Die finanzielle Lage des Schokoladenmachers Schwabe muß eine außerordentlich schwierige gewesen sein, wie aus nachstehendem Amtsprotokoll einwandfrei hervorgeht:
„1753, den 12. Marty, Amt Hagenburg. Des seel. Bürgermeisters Schwabens hinterlassene Witwe zu Steinhude erschien an hiesigen Amte und stellte mit mehreren vor, gestalten dieselbe Alters und Schwachheitshalber sich mit ihrer Hände Arbeit nicht mehr ernehren könnte, bath also, dass man Amtswegen vor sie sorgen und ihr ad vita alimenta verschaffen und allenfalls von denen Kauf-Geldern vor Sie so viel zurückbehalten möchte, wovon sie lebenslang ihren Unterhalt erwarten könte, falls aber die Creditors sich dazu nicht accomodiren, und soviel von ihren Forderungen schwinden laßen wollten als zu ihres Lebensunterhalt erfordert werden dürfte, so fünde sie sich gemüßiget, die ihr in denen Rechten reservierte Beneficia zu ergreifen, und ihre illata zu respectiren, welche weit mehr als die Kauf-Gelder betragen würden so von ihres Mannes verkauften Gütern gehoben worden. Nachdem man nun Amtswegen sich vorhin alle Mühe gegeben, um eingangs gemeldete Witwe Schwaben gegen Erlegung einer gewißen Summe Geldes in ein Pflege- oder Armen-Haus unterzubringen, wo selbst dieselbe ad dies vita ernehret und versorget werden möchte, so hat doch niemand dieselbe annehmen wollen, und ist also alle diesfals angewante Bemühung vergebens gewesen.
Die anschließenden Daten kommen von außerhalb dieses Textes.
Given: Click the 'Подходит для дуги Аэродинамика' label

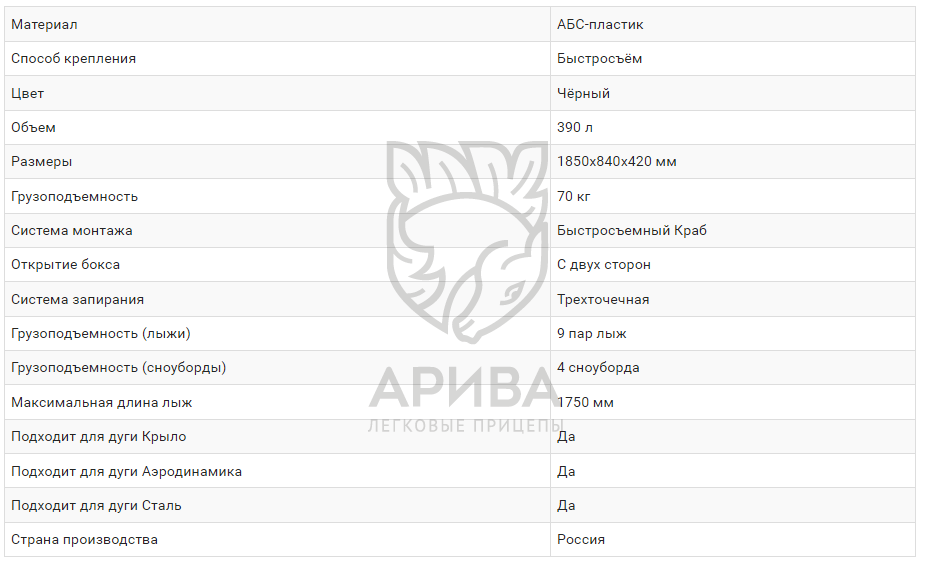Looking at the screenshot, I should point(126,471).
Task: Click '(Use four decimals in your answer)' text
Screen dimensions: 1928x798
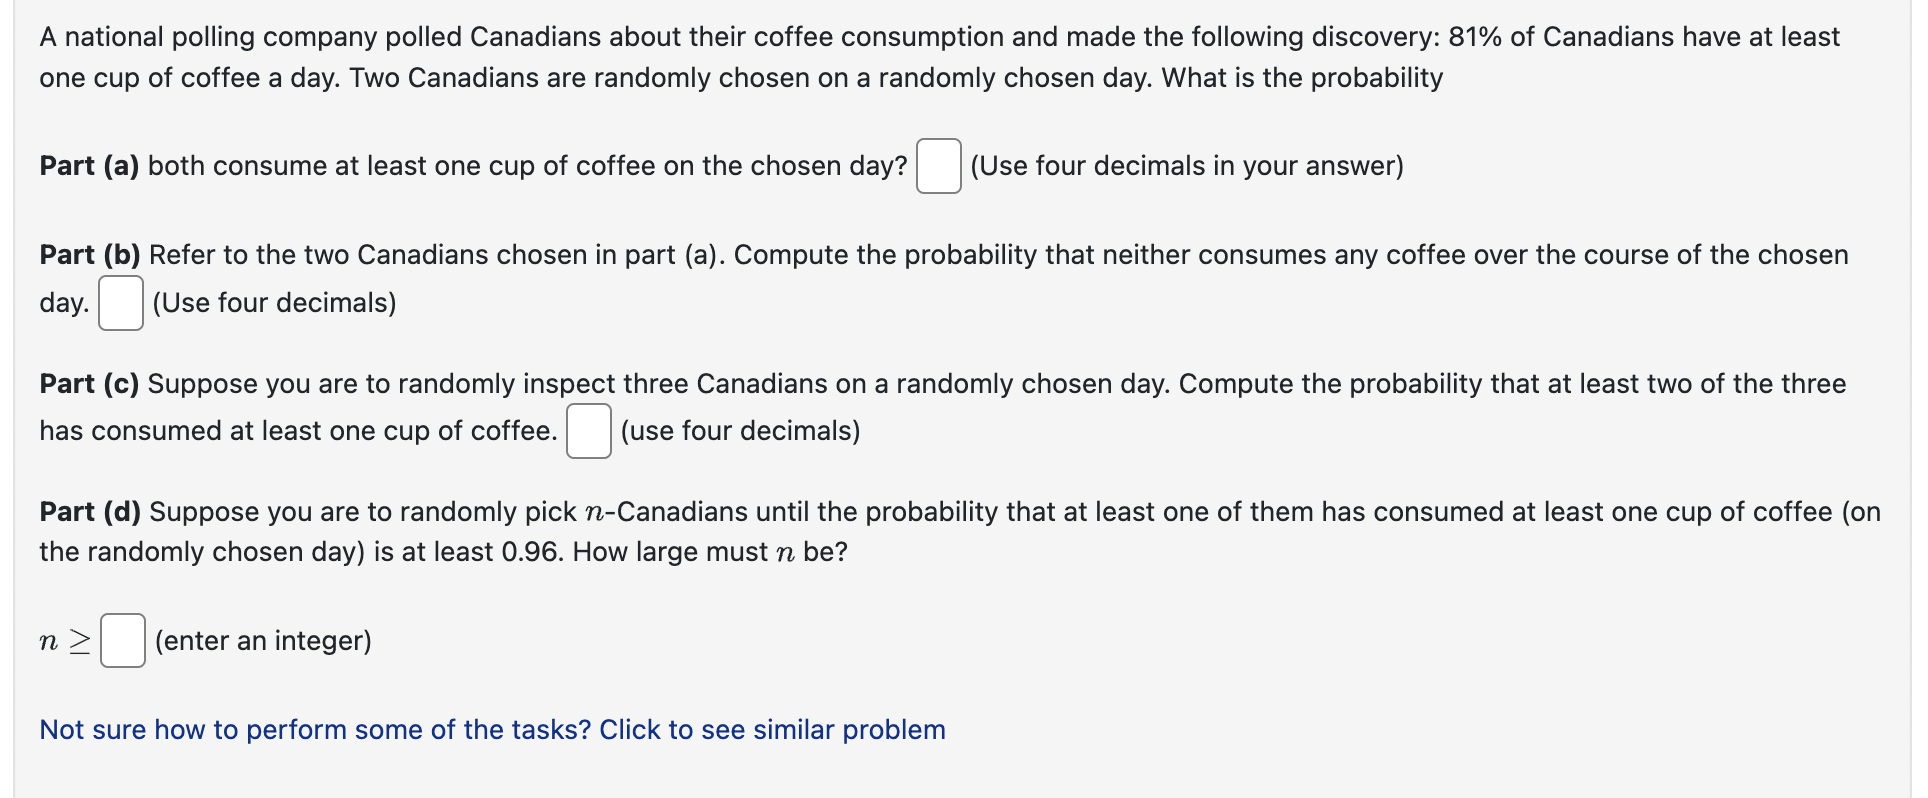Action: (x=1187, y=166)
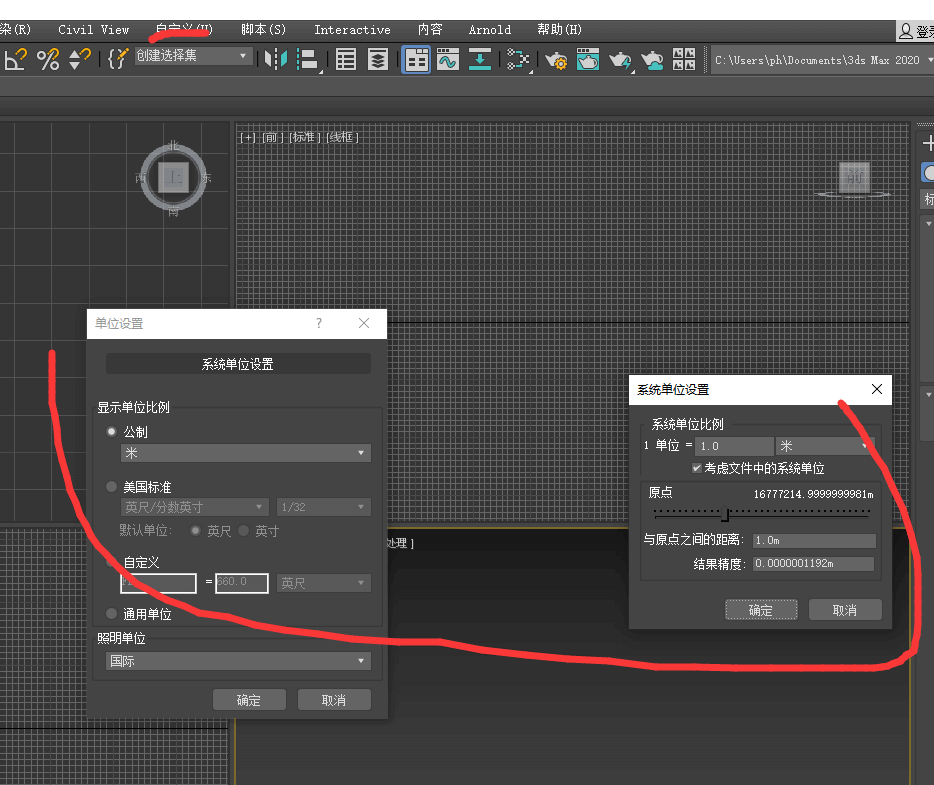The height and width of the screenshot is (785, 934).
Task: Click the 与原点之间的距离 input field
Action: tap(813, 541)
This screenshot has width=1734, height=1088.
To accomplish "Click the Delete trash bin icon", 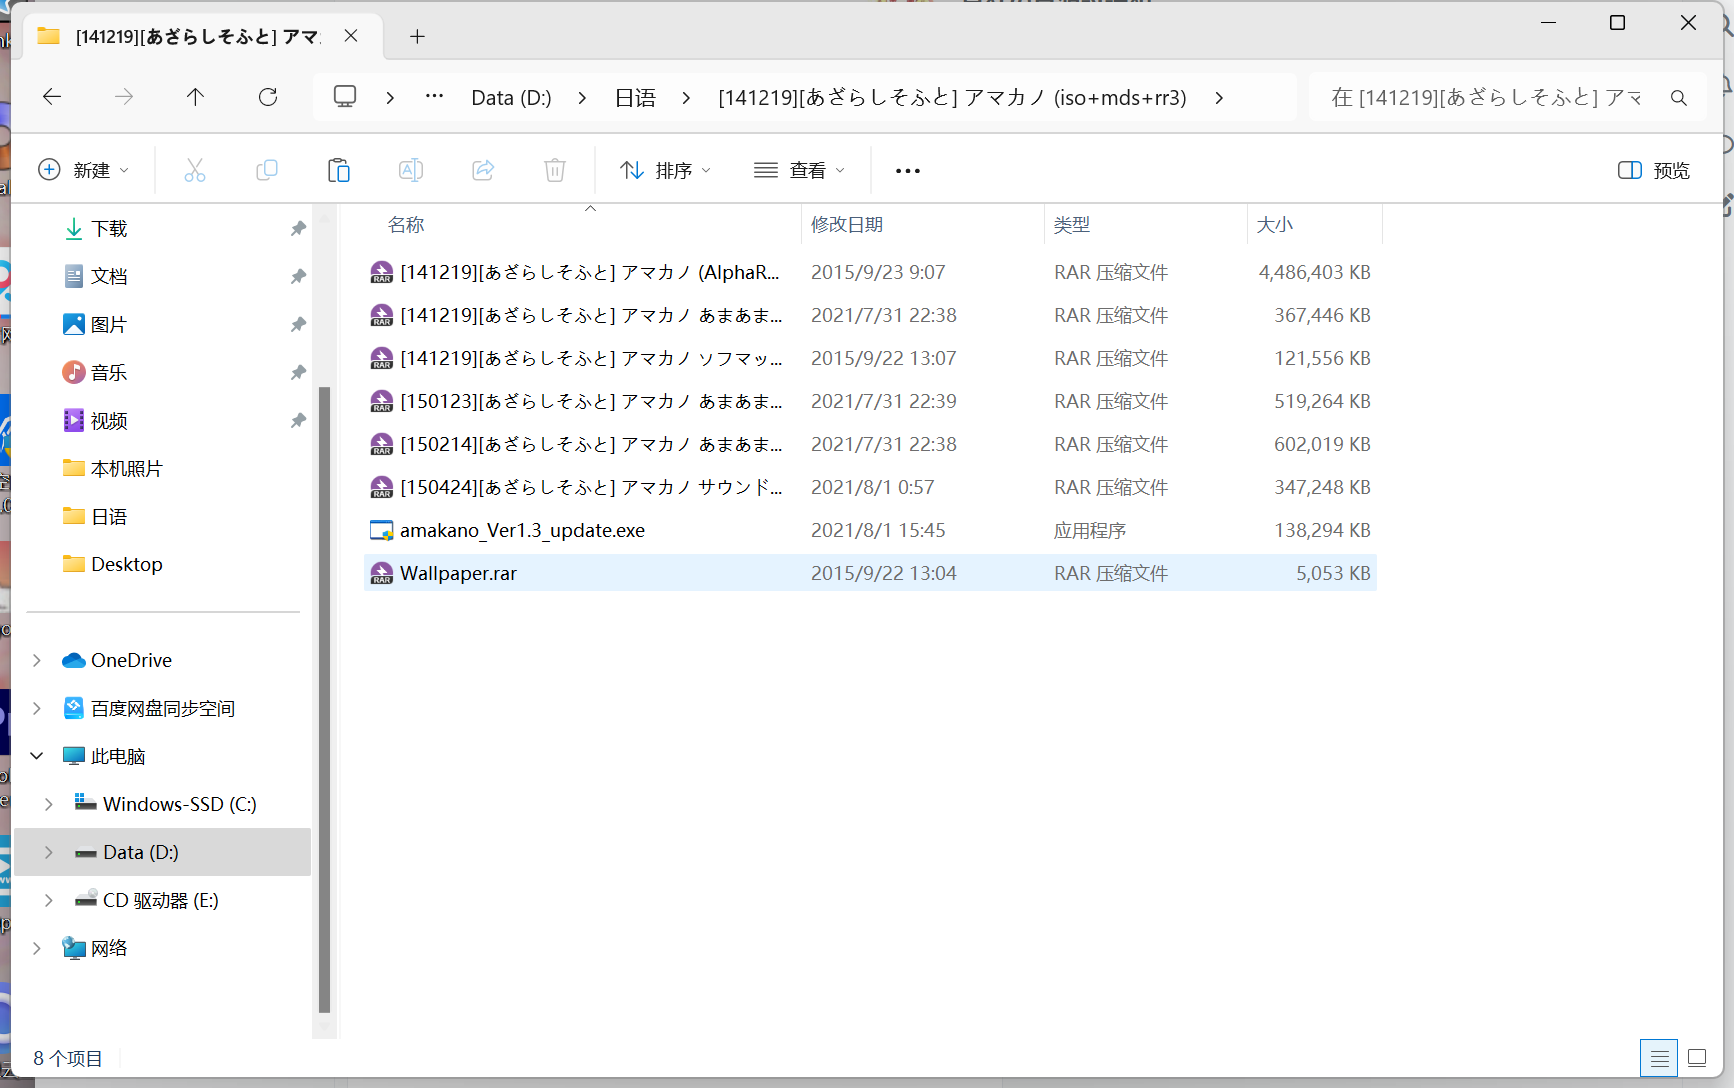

Es ist demnach Amtswegen mit Zuziehung und Genehmigung des Herrn Pastors Peitmann zur Steinhude resolviret worden, daß zur Alimentation dieser alten Frau ein Capital ad 160 Thalern jährlich aufkommenden Acht Reichsthaler Zinsen der Witwe zu ihren Unterhalt gereichet werden solle. Weil aber dieselbe von diesen 6 Rth. unmöglich subsistiren kann, so ist ferner beliebet, daß derselben zu diesen 8 Rthl. Mithin jährlich überhaupts 16 Rthl. aus der Armen-Gasse ad dies vi-tae bezahlet und dagegen dieses Capital aus ihrer kurtz oder lang erfolgten Todesfall der Armen-Gasse gänzlich sacrificiret werden solle, dergestalt, daß die Erben gedachter Witwe oder deren Crediteres an diesen Capital der 160 Rthl. nicht den geringsten Anspruch oder Forderung machen können, und da die Witwe Schwaben diese vom Amte gemachte Einrichtung acceptiret und genehmiget, so ist derselben sowohl als denen Armen-Cura-toribus zur Steinhude gegenwärtiges Protocollum zu ihrer Versicherung in forma probante abschriftlich ertheilet worden. So geschehen eodem
HGS Lippisches Amt Hagenburg J.M. Barkhausen“.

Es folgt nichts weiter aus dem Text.